▸ **GOAL**
Set down everything from the line containing "Open My Network" down to the end of the lines, both included, as they stand.

▸ **RECORDS SHOWN**
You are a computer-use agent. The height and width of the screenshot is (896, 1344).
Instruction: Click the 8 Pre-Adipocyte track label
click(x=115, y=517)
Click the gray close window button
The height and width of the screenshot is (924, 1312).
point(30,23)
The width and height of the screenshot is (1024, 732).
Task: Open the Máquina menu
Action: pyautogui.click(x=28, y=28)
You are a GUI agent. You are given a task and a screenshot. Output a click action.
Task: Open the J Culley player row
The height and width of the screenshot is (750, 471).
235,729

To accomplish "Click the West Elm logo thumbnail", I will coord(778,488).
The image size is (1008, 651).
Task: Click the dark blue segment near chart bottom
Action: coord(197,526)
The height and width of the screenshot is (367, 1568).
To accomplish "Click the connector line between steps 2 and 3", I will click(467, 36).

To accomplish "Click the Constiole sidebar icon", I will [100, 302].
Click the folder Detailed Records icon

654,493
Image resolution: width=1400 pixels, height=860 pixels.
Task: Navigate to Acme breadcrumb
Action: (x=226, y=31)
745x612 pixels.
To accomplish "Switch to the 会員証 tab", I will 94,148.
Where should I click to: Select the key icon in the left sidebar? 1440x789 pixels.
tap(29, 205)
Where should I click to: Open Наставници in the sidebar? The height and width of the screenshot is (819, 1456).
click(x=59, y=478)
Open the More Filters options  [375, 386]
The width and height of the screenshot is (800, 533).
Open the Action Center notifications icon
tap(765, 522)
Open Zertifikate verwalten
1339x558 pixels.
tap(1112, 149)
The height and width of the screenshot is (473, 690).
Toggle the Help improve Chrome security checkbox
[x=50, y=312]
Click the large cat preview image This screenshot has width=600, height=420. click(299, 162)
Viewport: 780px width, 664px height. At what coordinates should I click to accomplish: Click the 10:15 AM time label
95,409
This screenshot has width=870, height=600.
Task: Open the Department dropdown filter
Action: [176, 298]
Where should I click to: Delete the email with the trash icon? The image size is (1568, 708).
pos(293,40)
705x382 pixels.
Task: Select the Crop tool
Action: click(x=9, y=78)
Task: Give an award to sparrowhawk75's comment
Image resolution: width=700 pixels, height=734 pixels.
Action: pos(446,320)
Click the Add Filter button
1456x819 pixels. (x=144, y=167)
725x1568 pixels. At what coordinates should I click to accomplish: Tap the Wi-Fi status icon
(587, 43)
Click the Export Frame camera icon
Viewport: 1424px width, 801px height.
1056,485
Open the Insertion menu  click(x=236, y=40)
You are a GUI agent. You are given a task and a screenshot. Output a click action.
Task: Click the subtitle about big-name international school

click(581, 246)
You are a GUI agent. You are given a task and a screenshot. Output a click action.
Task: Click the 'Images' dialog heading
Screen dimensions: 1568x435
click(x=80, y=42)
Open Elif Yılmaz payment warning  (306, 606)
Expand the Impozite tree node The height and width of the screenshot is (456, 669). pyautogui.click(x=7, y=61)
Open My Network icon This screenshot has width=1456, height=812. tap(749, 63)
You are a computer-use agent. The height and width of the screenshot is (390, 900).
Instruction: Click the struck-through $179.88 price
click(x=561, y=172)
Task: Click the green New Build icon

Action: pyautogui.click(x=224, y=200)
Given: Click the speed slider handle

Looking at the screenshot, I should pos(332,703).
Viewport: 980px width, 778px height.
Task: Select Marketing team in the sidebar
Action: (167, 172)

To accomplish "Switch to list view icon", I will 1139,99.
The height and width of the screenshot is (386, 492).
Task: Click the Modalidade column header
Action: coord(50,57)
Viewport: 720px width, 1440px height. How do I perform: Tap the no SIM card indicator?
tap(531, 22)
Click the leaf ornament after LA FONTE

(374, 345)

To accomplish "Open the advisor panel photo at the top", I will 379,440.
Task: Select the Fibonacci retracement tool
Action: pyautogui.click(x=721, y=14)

▸ **EXPECTED ANSWER**
Open My Network icon This screenshot has width=1456, height=812. tap(749, 63)
You are a computer-use agent. The height and width of the screenshot is (390, 900).
Instruction: Click the struck-through $179.88 price
click(x=561, y=172)
Task: Click the green New Build icon

Action: pyautogui.click(x=224, y=200)
Given: Click the speed slider handle

Looking at the screenshot, I should pos(332,703).
Viewport: 980px width, 778px height.
Task: Select Marketing team in the sidebar
Action: (167, 172)

To accomplish "Switch to list view icon", I will 1139,99.
The height and width of the screenshot is (386, 492).
Task: Click the Modalidade column header
Action: coord(50,57)
Viewport: 720px width, 1440px height. How do I perform: Tap the no SIM card indicator?
tap(531, 22)
Click the leaf ornament after LA FONTE

(374, 345)

To accomplish "Open the advisor panel photo at the top", I will 379,440.
Task: Select the Fibonacci retracement tool
Action: pyautogui.click(x=721, y=14)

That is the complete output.